Re: [lmi] [lmi-commits] master d9f9099 2/2: Generally force group permissions to match user permissions

[Greg Chicares]

On 10/20/21 2:47 PM, Vadim Zeitlin wrote:
> On Wed, 20 Oct 2021 09:51:54 -0400 (EDT) Greg Chicares 
> <gchicares@sbcglobal.net> wrote:
> 
> GC> commit d9f9099b1ea701c5baa5fbeb21745b854ea3d01a
[...]
> GC> +# User and group permissions should be the same throughout $(prefix).
> GC> +# For each file that doesn't conform to that rule, list its name (to
> GC> +# make any systematic pattern clearer--for example, files generated
> GC> +# by autotools seem to ignore their directories' GIDs), and fix the
> GC> +# problem:
> GC> +find . \
> GC> +  -type f \
> GC> +  \( -perm -u+r ! -perm -g+r \
> GC> +  -o -perm -u+w ! -perm -g+w \
> GC> +  -o -perm -u+x ! -perm -g+x \
> GC> +  \) -print0 | xargs --null --verbose --no-run-if-empty chmod g=u
> 
>  I could be missing something, but the expression above doesn't seem to
> catch all the files for which user and group permissions differ as it
> doesn't cover group-writable but not user-writable files, for example.

Correct. A few lines below, a different command passes the octal
permissions of all files through 'sort -u', which should print a
very short list, where any oddity would be apparent.
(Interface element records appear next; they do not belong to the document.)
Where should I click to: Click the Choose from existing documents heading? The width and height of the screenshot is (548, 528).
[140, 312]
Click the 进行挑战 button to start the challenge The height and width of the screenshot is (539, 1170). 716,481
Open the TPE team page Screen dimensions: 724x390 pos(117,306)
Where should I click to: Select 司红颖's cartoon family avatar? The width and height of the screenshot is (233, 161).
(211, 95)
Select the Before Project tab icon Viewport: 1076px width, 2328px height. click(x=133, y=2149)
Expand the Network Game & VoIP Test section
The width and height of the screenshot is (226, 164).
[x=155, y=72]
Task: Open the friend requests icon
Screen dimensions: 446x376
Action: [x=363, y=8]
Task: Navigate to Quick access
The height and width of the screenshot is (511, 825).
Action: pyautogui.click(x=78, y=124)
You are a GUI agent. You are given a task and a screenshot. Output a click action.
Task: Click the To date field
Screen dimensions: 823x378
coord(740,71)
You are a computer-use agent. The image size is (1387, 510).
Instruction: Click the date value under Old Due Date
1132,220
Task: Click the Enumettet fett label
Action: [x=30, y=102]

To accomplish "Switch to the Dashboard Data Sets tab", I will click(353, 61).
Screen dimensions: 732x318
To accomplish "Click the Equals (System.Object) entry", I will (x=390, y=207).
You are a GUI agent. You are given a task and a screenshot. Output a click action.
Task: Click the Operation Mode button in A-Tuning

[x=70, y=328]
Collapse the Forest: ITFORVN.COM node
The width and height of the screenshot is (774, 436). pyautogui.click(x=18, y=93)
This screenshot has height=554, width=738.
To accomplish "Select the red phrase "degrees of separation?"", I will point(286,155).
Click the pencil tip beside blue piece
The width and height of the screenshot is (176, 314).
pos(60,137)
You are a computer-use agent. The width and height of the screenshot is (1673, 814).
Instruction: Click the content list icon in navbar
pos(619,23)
My original idea was to use umask and the set-group-id bit so
that the rules above would be respected automatically. Later, I
added some lines, like those in the patch above, to force
compliance for files created by autotools; the idea isn't to
impose order globally by force, but to repair known flaws
caused by identified tools.

> Granted, it should be pretty rare to have _more_ permissions available to
> the group than to the user, but I still find it slightly confusing that the
> comment says that they should be the same, but the expression just checks
> for the group permissions including the user ones, so I think it might be
> worth updating the comment.

Agreed. Comment revised.

>  How to check that the user and group permissions are actually equal is an
> interesting exercise. The most straightforward solution I see is to use "ls
> -lR" and filter out the lines matching "^-(...)\1"

Some say that parsing 'ls' output is always suboptimal, at least
for piping into some command as opposed to prettifying output.
I'm striving to use 'find ... xargs' instead, so I prefer your
alternative here:

> or maybe use "find .
> -type f | xargs stat -c '%c %n' | grep -vE '^(.)\1'", not sure if there is
> a better way to do it.

...but that's a bigger hammer than I want to use here. As long
as autotools is the only offender, and the smaller hammer above
fixes the damage it calls, that seems okay.